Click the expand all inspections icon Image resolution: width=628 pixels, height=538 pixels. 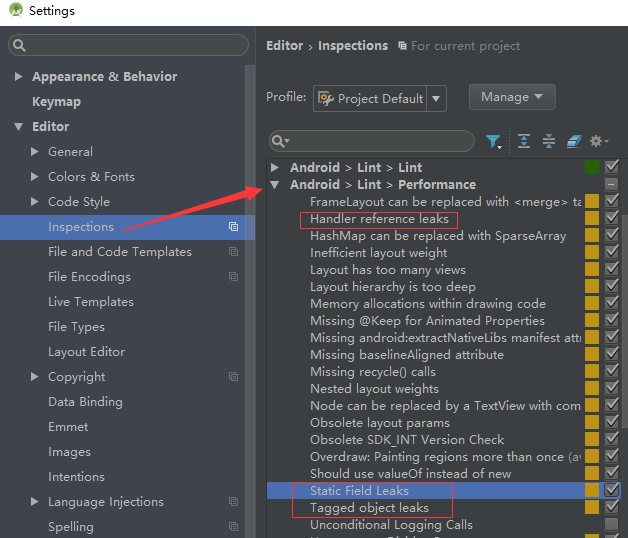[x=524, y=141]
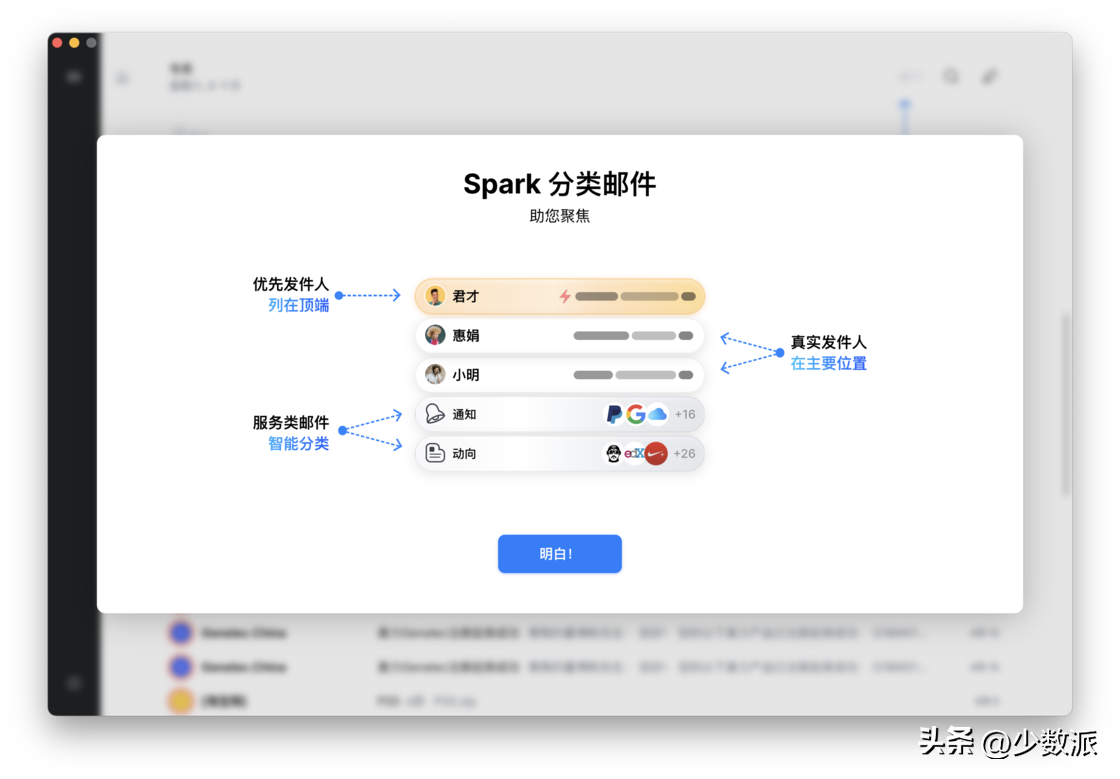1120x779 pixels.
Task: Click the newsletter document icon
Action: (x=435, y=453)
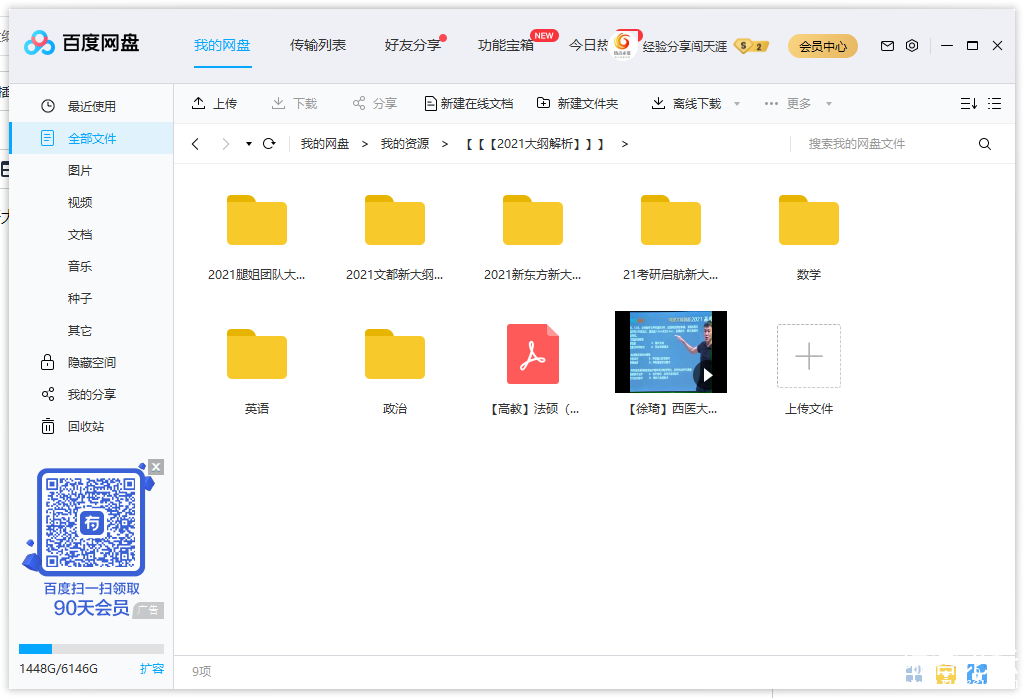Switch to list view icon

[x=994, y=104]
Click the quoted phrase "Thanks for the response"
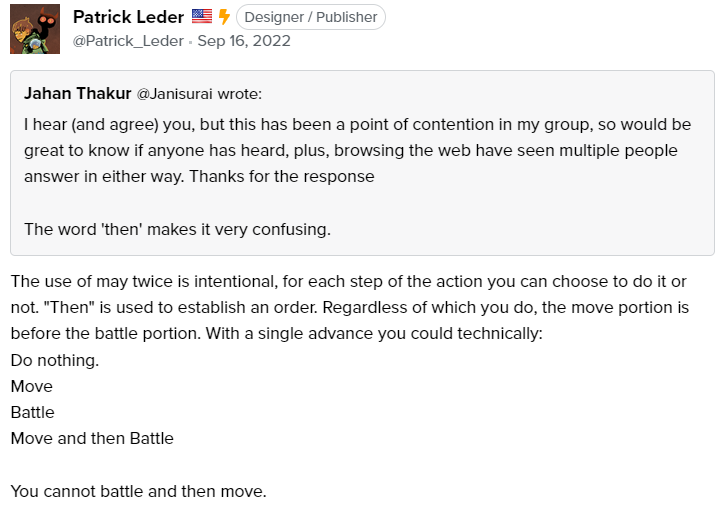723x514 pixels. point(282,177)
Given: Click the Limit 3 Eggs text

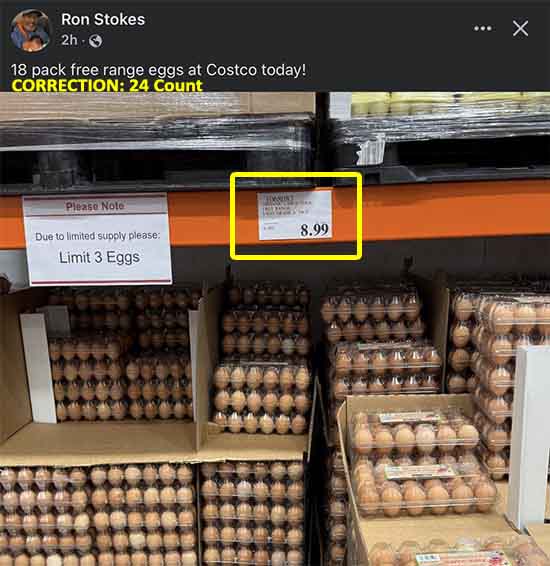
------------------------------
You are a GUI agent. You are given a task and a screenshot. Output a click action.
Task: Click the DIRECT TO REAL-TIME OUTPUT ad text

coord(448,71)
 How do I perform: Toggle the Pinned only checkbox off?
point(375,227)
------------------------------
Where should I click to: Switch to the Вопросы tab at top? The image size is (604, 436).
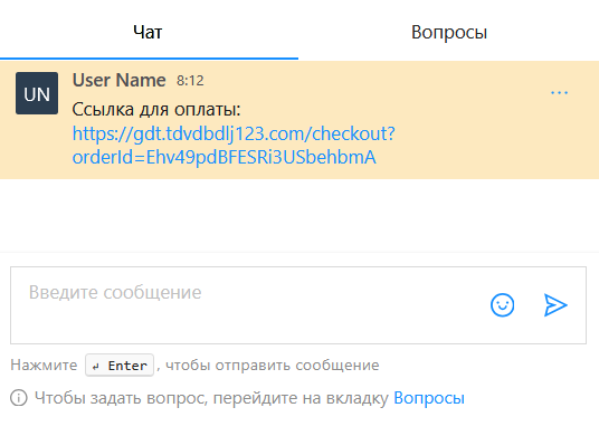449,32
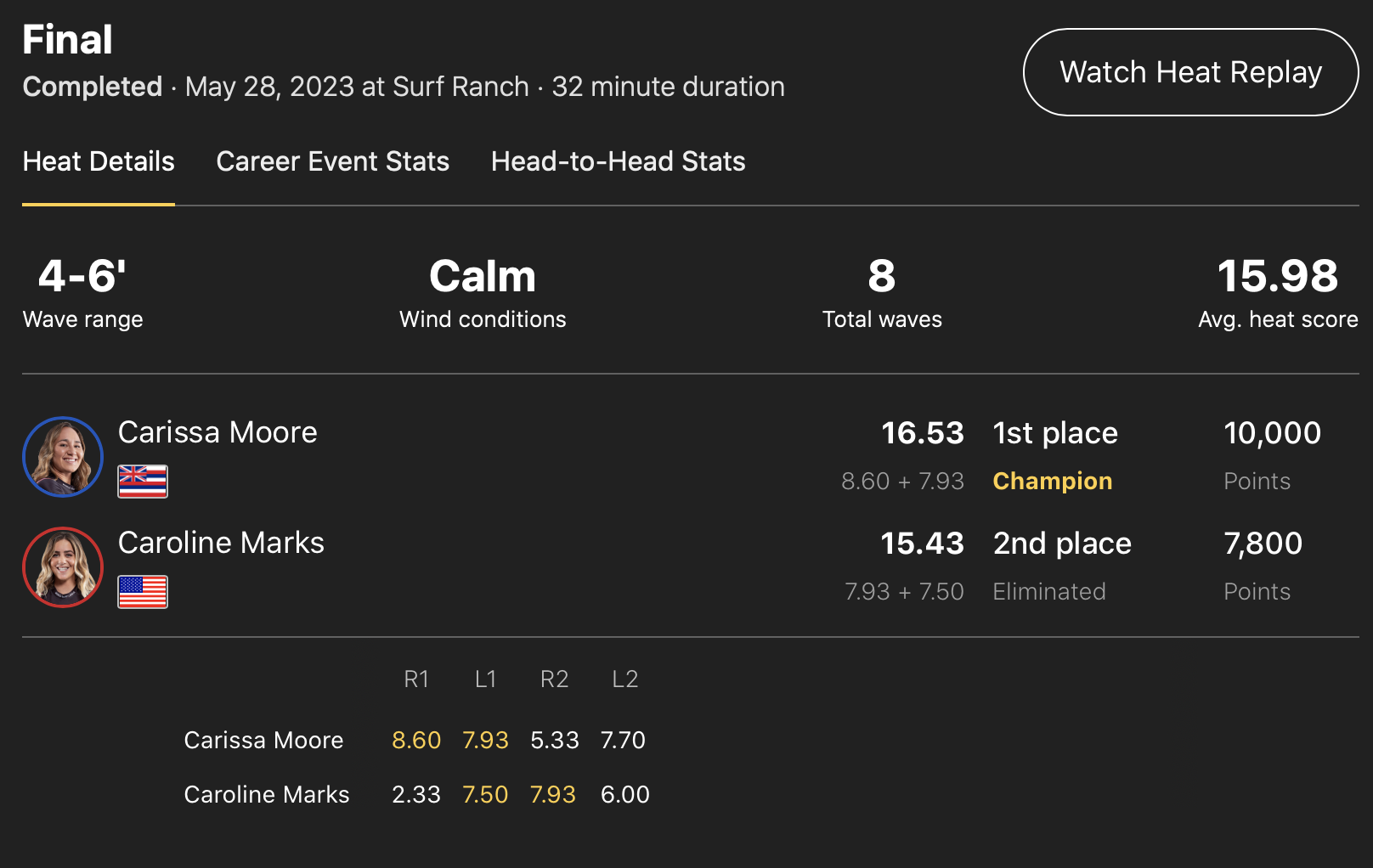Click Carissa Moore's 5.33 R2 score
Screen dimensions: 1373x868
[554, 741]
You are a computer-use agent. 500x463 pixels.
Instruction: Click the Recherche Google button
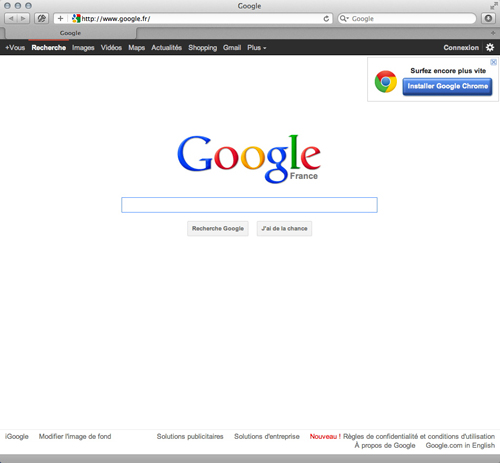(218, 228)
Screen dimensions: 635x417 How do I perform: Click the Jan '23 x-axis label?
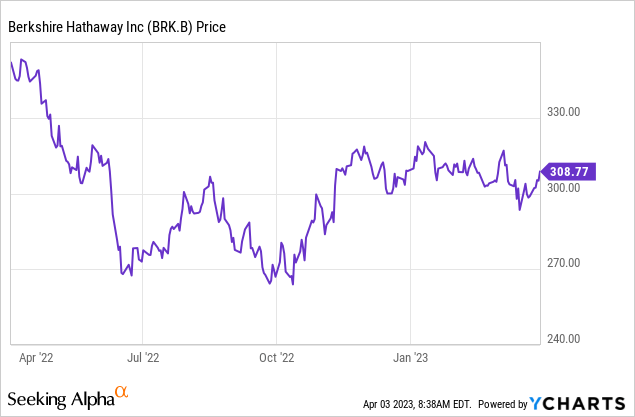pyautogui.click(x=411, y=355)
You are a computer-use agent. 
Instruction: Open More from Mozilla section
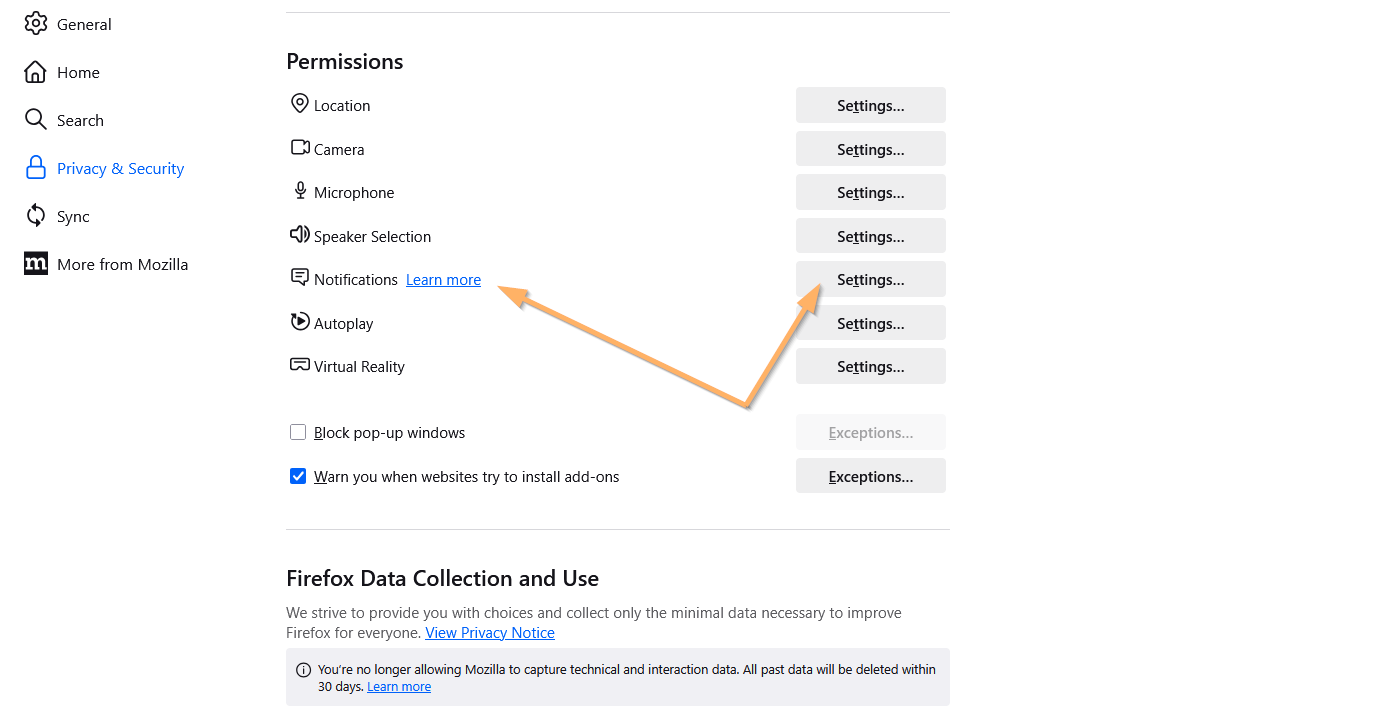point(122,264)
------------------------------
▸ TASK DESCRIPTION:
From the material above, report how many lines contain the word "computer", giving only the number.

▸ YOUR RESPONSE:
2